# Saag paneer vs Palaak Paneer



## larry_stewart (Jun 27, 2018)

Im filing this one under the " you learn something new every day".

One of my favorite Indian dishes is Spinach with paneer cheese.
I get it almost every time I go to an Indian restaurant ( the Indian restaurant I often go to has a buffet style lunch, so it is almost always offered).

I usually go up to the buffet line, I dont really read the names of the dishes, I just visually look and grab a little bit of everything ( that is vegetarian, they organize the buffet so one side is vegetarian, the other is meat based).

i always grab a scoop of the ' green stuff, sometimes labeled as saag paneer other times as palaak paneer.  But, since they are never offered on the same day, I think nothing of it  and just accept what it is called that day.  Both sound right to me, and any time I see one, I almost forget that the other one exists until this past week.

I made a version at home, and i always go to this one Indian website for the video recipe ( because I make it infrequently enough, that I have to get a quick reminder of the ingredients).  

So this time, saag paneer was in my head ( forgetting about palaak paneer), so I typed that into the search area in the site, and the video came up.  When I started to watch the video, it seemed all wrong compared to what ive done in the past.  the technique and even some of the ingredients.  That's when the light bulb went on.  I then typed palaak paneer and the video i was familiar with came up.

I did a little research, and it turns out that 'Palaak' is the India word for Spinach, and ' Saag ' is a more general term for greens.

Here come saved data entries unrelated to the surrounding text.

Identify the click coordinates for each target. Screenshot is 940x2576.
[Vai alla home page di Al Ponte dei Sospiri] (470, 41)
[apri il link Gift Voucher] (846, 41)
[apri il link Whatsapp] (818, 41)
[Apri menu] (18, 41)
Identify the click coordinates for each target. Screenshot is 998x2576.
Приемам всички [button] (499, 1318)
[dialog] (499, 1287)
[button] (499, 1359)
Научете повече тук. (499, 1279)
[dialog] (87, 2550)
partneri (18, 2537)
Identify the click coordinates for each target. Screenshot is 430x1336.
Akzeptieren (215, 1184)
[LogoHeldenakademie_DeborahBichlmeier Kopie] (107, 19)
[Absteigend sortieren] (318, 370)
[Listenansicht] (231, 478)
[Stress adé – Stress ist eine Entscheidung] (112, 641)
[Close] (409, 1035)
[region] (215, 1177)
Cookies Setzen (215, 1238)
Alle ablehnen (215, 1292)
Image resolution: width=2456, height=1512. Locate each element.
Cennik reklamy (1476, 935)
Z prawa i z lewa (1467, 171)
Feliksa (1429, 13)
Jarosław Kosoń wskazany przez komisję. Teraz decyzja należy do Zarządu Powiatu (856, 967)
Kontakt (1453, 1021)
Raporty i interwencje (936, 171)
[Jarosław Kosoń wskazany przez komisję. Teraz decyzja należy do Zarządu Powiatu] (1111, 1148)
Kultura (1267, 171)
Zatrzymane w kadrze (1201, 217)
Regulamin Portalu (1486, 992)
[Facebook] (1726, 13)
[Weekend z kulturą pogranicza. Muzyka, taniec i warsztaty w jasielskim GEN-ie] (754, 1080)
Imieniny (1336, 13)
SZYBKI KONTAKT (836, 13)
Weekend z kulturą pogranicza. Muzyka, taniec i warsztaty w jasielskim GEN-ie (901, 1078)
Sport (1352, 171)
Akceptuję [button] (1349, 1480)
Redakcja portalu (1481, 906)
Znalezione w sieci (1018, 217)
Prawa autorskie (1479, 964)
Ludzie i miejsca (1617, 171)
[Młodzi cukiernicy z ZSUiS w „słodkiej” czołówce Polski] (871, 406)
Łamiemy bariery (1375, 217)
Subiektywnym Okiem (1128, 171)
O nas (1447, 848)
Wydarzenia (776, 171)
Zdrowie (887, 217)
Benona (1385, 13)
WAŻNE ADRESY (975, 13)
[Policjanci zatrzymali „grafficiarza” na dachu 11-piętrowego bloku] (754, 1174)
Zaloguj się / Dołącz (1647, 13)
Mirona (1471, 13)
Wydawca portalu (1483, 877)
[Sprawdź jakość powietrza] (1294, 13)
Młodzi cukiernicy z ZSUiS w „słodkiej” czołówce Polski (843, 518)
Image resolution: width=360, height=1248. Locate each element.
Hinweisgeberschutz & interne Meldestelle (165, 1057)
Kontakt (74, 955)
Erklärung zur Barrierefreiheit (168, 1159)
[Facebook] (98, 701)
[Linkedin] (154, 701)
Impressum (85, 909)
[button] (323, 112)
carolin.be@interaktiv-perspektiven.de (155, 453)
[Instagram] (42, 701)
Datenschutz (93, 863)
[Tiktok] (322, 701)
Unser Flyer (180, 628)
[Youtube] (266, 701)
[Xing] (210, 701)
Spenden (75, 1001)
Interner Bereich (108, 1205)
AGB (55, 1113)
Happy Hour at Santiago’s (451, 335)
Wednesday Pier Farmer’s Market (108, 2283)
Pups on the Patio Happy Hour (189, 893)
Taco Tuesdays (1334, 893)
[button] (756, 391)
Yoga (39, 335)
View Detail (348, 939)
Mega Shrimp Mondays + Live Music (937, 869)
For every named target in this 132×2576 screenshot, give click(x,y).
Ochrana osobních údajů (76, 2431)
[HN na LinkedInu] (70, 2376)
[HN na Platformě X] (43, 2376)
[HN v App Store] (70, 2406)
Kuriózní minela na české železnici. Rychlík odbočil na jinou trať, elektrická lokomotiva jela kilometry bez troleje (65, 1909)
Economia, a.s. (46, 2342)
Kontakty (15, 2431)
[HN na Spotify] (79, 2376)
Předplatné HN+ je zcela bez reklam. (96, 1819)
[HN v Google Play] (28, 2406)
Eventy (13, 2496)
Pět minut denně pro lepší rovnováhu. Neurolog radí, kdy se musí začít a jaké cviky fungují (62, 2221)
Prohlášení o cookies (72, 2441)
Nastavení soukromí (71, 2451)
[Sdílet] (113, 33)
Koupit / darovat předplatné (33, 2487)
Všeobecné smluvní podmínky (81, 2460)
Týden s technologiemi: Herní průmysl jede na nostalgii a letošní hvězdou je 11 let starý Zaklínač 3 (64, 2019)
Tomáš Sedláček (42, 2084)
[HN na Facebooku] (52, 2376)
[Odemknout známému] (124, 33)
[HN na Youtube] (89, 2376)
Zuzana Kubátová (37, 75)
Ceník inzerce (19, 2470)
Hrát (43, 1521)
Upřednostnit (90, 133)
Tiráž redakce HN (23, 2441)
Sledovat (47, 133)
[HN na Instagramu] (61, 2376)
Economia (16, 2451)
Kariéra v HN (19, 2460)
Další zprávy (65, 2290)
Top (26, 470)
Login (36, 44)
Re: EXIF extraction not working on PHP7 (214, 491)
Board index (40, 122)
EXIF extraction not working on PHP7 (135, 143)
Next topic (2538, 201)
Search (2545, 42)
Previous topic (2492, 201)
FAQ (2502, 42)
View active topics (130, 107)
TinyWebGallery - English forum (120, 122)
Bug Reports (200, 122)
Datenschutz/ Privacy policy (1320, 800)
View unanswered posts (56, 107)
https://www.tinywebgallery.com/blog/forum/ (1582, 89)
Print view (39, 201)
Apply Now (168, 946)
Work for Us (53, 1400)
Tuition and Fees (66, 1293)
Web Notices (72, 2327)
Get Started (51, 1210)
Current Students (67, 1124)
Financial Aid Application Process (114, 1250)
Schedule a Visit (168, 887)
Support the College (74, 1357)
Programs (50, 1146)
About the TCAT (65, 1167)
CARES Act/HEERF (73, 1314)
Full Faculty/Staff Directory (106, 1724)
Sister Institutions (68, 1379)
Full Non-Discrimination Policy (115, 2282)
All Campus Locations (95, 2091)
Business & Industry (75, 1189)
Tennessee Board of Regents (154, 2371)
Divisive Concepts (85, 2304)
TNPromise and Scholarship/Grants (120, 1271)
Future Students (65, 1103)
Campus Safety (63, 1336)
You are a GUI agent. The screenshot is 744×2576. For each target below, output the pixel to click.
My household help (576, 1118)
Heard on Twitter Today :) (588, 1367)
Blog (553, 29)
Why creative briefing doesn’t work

Therefore, Palaak Paneer is technically a version of Saag Paneer, but not the other way around.  greens used can be any greens.  Some mentioned have been spinach, mustard greens, kale, fenugreek leaves (other sites listed broccoli and even brussel sprouts)

Anyway, this was news to me, so I just figured I'd pass it on.  I love when I learn new things !! And whats funny, is I've been calling it interchangeably for the last 30 years not realizing they both existed until i really thought about it.


----------



## powerplantop (Jun 27, 2018)

Correct, I know this but in my mind I do not separate them. I always think of them as the same thing even knowing that is wrong. They are my favorites but they do not look pretty.


----------



## larry_stewart (Jun 27, 2018)

powerplantop said:


> they do not look pretty.



No they dont.
Definitely one of those things that taste better than they look.


----------



## Steve Kroll (Jun 27, 2018)

powerplantop said:


> Correct, I know this but in my mind I do not separate them. I always think of them as the same thing even knowing that is wrong. They are my favorites but they do not look pretty.



Same here. I knew the difference, too, but in my mind, leafy greens are leafy greens. I'm not in love with one type versus another, so I don't really pay much attention.

I don't know if I've mentioned this before, but where I work, I am the one pasty white European-looking guy on a team of 8 people. Everyone else comes from different parts of the Indian subcontinent, including India, Pakistan, and Nepal. So I am constantly being corrected and educated on the subtleties of the cuisines from that area.


----------



## di reston (Jun 27, 2018)

Next time you go, ask for 'saag aloo' - spinach type greens with potatoes. In the UK it's one of the most popular vegetarian Indian dishes.

di reston


Enough is never as good as a feast     Oscar Wilde


----------



## blissful (Jun 27, 2018)

Awesome info! This reminds me that it is still early enough in the gardening season to put in some spinach seed and my lettuce is getting a little over grown and could use some more lettuce seeds. My collards, first time ever, needs to be trimmed/harvested, and it's going to last well into the cooler fall weather when the time comes.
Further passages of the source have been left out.